Nakşibendilerin ilk yazılı kaynağı olan Raşahât adlı kitaba bakılacak olursa rabıta kelimesini ilk kez telaffuz eden Yakub-i Çarkhî adlı ruhanîdir. Bu şahıs Gazneli bir Türktür ve milâdî 1444'te ölmüştür.
Nakşilik tarihinde rabıtadan belgesel olarak söz eden ikinci şahıs Tacuddîn bin Zekeriyya el-Hindî'dir. Hintli olan bu kişi, bir süre Mekke'de kalmış, milâdî 1641'de orada ölmüş ve tarikat hakkında Arapça iki kitap bırakmıştır.
Tacuddin'in ölümünden yaklaşık iki yüz yıl sonra Halid Bağdadî adında bir Nakşibendi şeyhi rabıtayı ele almış ve onu bu tarikatın önemli bir kuralı haline getirmiştir. Bu kişi, rabıtaya ilişkin olarak yukarıda sıralanan şartları koymuş ve bu kural için bir de uygulama şekli belirlemiştir. Bu da rabıta sürecinin üçüncü ve şimdiye kadarki son aşamasıdır. Halid Bağdadî'nin 1826 yılında öldüğüne bakılacak olursa işbu rabıta meselesinin, 1444 ile 1826 yılları arasında 382 yıllık bir süre boyunca üç aşamada pişirilerek Nakşibendilere hazmettirildiği açıkça anlaşılmaktadır.

▶ Çözülecek Problemler
A. Rabıta hakkındaki metne göre şu soruları yanıtlayın:
(i) Raşahât'a göre rabıta kelimesini ilk kez telaffuz eden kimdir?
(ii) Tacuddîn bin Zekeriyya el-Hindî hangi yılda ve nerede ölmüştür?
(iii) Halid Bağdadî hangi yılda ölmüştür?
B. Rabıta hakkındaki metnin bir sonraki kısmını yazarak tamamlayın.
Sonraki liste başka bir kaynaktan alınmıştır.

▶ Kaynak Alıntısı
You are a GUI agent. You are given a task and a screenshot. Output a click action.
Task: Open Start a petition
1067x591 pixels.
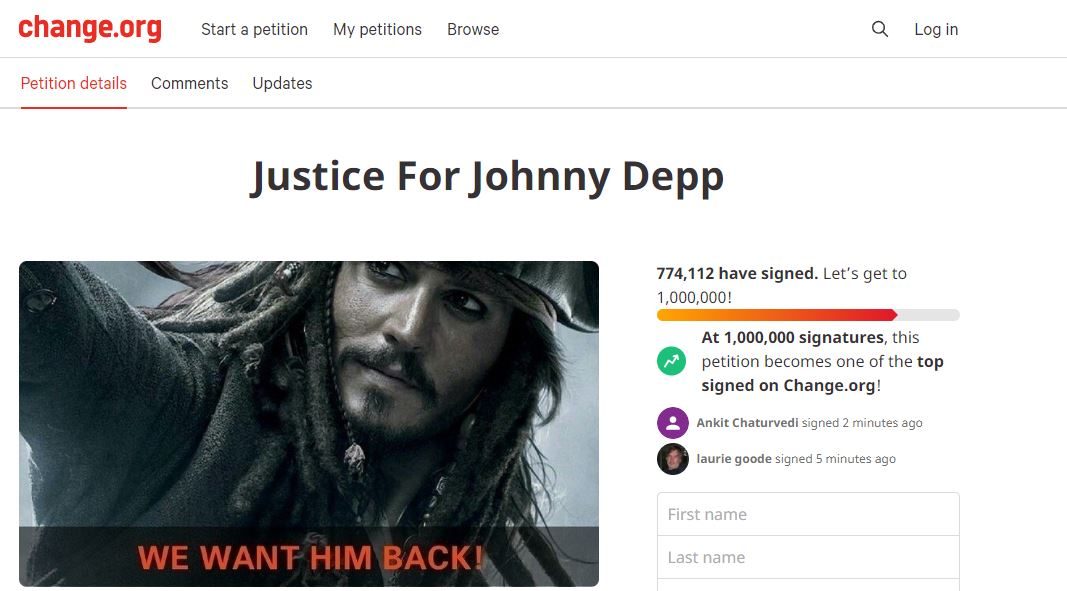pyautogui.click(x=255, y=29)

▶ Görevlere Göre Çıktılar
A.
(i) Yakub-i Çarkhî
(ii) Milâdî 1641'de, Mekke'de
(iii) 1826

B.
Birbirlerinden farkli zamanlarda yasamis olan bu insanlar cok ilginc bi sekilde tarikatin zincirini tamamlamislar buda hakikaten cok sasirtici..sufilere sorsam maneviyatta birbirlerinden haberdarlarda o yuzden derler


bunun mutlaka mantikli bi aciklamasi olmali diye dusunuyorum..bilgisi olan kardesler varsa yazabilirmi acaba...
Ayrica konu icin Rahman razi olsun..icindeyken ne kadar farkli geliyordu kendimi evliya gibi gorurdum Rabbul Alemin bizi dogru yoldan ayirmasin merhametinden mahrum etmesin..Allah sizlerden razi olsun..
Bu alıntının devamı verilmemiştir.